E tutto a un tratto è sabato

di nuovo. Un nulla il tempo, antico battito

di ciglia tra la fulgida

luce e il buio. Così la vita e l’attimo.

 

L’occhio scruta. L’immagine

sembra fermarsi, senza farsi cogliere

del tutto, senza remore,

pur sorpresa da tanta improntitudine.

 

Il velo lieve scivola

appena. S’intravvede uno spiraglio

sulla soglia, sul limite.

Vana è la corsa, non è vano attendere.

 

Ogni istante ha un suo proprio

senso. Scoprirlo, questo sì è difficile.

Sola illusione il ciclico

ritorno delle cose che ci sfuggono.

 

Ed è di nuovo sabato,

fine o inizio, chissà. Si scioglie l’ansia

di giungere nel brivido

d’eternità dove riposa l’anima.

 

 

Ecco, ritorna sabato. Eppure, anch’io, a poco a poco, mi sto convincendo che l’istoria – grande o piccola non fa tutta questa differenza – non sia veramente magistra di alcunché, con buona pace di Tucidide e del suo «possesso per sempre». I filosofi, certo, si sono scervellati per dare una risposta all’apparente ripetersi di ciò che accade, ma chi postula l’infinità del tempo contraddice la realtà che si vive. Ogni attimo è unico e irripetibile, stretto tra ciò che sarà e ciò che non è più. Quando ci si è sforzati di far rivivere le glorie di un passato glorioso, è subentrata la nostalgia, dolore di un ritorno ahimè senza ritorno. Il tanto vituperato Medio evo porta nel nome ancora lo stigma di chi si è volto indietro a vagheggiare chissà che, senza trovare nulla.

Ecco che torna sabato, inizio o fine della settimana. Non so dire. Ogni volta mi tornano alla memoria i malinconici versi di Giosuè Carducci, quando il poeta, in una disillusa chiusa struggente, canta: «M’asconda ella gl’inanimi / Fiori del giovin anno: / Essi ritorneranno, / Tu non ritorni piú» (Primavera classica, 21-24).

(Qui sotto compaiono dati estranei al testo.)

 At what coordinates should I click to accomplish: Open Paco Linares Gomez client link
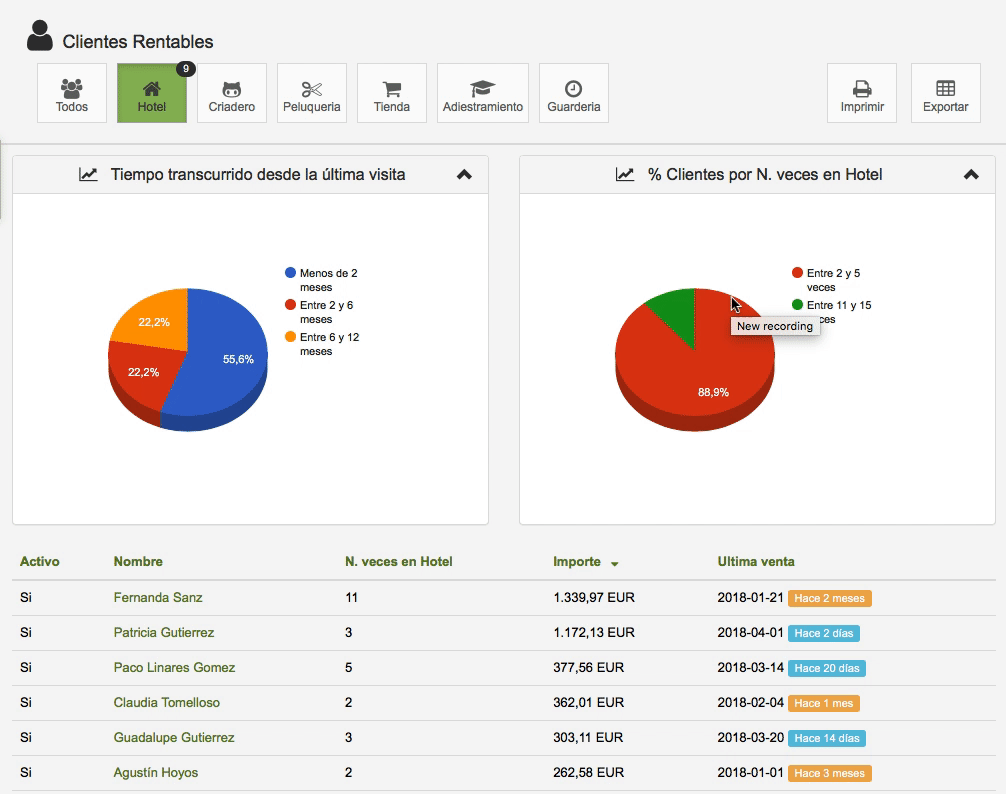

Ma chi legge più i versi del «leone maremmano»? oggi si vive dimentichi del passato, incuranti del futuro, accorgendosi – quasi per momentanea illuminazione – che non si è ascoltata la voce di chi ce lo aveva predetto. Non ci specchiamo più nelle pagine dei vati. Cerchiamo nel virtuale la risposta alla nostra sete d’infinito. Qualcuno spegne l’arsura, spegnendo anche se stesso, in un anonimo annullamento.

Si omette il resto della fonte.